Former state Rep. Jeff Evangelos, an independent from Friendship who advocated for criminal justice reforms, has died.
Evangelos passed away this month after having metastatic prostate cancer for almost eight years, his wife, Harolyn York, confirmed Thursday to the Press Herald. He was 73.
“Jeff was the best husband, father and Grampy in every way,” York wrote in an email Thursday afternoon. “Nobody could ever ask for a better husband.”
To his colleagues in the Legislature, Evangelos was an unabashed advocate for his beliefs who was willing to criticize both Gov. Janet Mills and former Gov. Paul LePage.
He fought for criminal justice reforms while in Augusta, where he was a state lawmaker from 2012 to 2016 and again from 2018 to 2022. One of his signature efforts was a proposal to study restoring parole after Maine became the first state to abolish it in 1976.
Evangelos criticized Mills, a former prosecutor and attorney general, for the Democrat’s move to hold up the legislation in 2021 after it passed both chambers.
Evangelos said over the years that Maine’s criminal justice system defers too much to prosecutors and police and does too little to help those in prison. Though the Maine Department of Corrections launched a restorative justice-focused initiative in 2022, advocates have continued to call for the reestablishment of parole, including via a bill this year from Rep. Nina Milliken, D-Blue Hill. That measure faces hurdles after the Judiciary Committee largely opposed it Wednesday.
“We fund the police, we fund the prosecutors, we fund the courts and we fund the prisons without reservation,” Evangelos said in 2021 when sharing his plan to not seek reelection. “But when it comes to funding an innocence plea or effective legal defense counsel for poor people, Maine’s running a rummage sale.”
Milliken said on the House floor Thursday that she visits the Maine State Prison about once a week and that Evangelos’ name was always in the visitor log right before or after hers.
“His loss is an enormous loss for a lot of men who should not be in prison. Jeff Evangelos was a champion for some of the people who are the hardest people to publicly and politically support,” Milliken said. “He’s Mother Theresa.”
Evangelos also clashed with LePage, the Republican governor from 2011 to 2019, who is running this year for Maine’s 2nd Congressional District seat. Evangelos cosponsored a LePage impeachment effort that failed to pass the House in 2016, and then sought later that same year to invoke a constitutional clause to remove the combative governor. Evangelos cited how LePage left Rep. Drew Gattine, D-Westbrook, a profane voicemail before LePage also told reporters he wished to duel Gattine, saying he would point a firearm “right between his eyes.”
During his final year in the House in 2022, Evangelos was living with prostate cancer and leukemia, and he was hospitalized due to COVID-19. But he reportedly stayed busy while in the intensive care unit of a Damariscotta hospital, keeping a briefcase and laptop with him while also taking calls from constituents.

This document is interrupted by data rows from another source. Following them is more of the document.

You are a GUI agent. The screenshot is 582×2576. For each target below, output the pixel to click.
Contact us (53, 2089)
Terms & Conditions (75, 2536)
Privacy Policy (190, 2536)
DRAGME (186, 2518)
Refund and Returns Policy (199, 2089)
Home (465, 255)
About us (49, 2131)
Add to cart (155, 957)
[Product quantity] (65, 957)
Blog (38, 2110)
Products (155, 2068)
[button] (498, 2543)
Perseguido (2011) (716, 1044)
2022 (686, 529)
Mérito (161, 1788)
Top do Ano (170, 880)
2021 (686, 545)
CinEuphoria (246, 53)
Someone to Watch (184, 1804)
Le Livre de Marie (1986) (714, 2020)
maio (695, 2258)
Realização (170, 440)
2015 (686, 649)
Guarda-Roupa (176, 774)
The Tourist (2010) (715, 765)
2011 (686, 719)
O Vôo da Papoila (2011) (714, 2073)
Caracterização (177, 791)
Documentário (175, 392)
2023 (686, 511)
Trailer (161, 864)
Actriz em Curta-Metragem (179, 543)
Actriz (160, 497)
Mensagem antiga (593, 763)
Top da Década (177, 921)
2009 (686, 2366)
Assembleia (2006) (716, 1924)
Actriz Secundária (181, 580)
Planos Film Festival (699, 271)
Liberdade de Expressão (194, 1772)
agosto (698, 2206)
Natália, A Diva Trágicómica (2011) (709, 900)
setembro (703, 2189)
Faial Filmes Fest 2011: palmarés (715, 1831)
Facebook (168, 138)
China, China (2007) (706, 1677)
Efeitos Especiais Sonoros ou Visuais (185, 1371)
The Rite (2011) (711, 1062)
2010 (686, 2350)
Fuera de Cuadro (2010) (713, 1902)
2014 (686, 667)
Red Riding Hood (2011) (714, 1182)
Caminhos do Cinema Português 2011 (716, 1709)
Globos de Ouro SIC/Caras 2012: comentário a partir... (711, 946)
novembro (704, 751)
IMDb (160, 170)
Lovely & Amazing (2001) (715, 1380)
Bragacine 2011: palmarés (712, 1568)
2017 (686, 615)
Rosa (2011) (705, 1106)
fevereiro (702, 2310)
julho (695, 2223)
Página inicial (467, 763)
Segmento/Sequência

Evangelos was born in Concord, Massachusetts, and went to the University of Maine for graduate school before jumping into public service. He moved from Orono to work for towns in Washington County before heading to Knox County and becoming the town manager of Warren in his early 20s.
He would go on to serve 15 years as business manager for what is now Regional School Unit 40, which covers Friendship, Warren, Union and other Midcoast towns.
Evangelos, who shared four children and four grandchildren with York, said in a 2007 interview that he moved to Friendship around 1995 and was “semi-retired” after owning a business. But he stayed active volunteering in the community, growing his own food as much as possible and “making a living off my farm a little bit.”
Then the Legislature came calling. The independent first won election to the Maine House of Representatives in 2012 and was reelected in 2014. (He said in the 2007 interview conducted by two Friendship students that he had left the Democratic Party because “they haven’t taken [former President George W.] Bush and impeached him for lying us into that war in Iraq.”)
Evangelos did not seek reelection in 2016, but won his seat again in 2018 before serving one last term from 2020 to 2022.
York said Thursday her husband was a patient at Dana-Farber Cancer Institute in Boston and “utilized several clinical trials, hoping to help others farther down the road.”
“We shared 30 years together on our little farm where Jeff had an amazing garden, admired by many, and cut, split and chopped his own wood for the winter,” York said. “He will be profoundly missed.”
Staff writer Rachel Estabrook contributed reporting.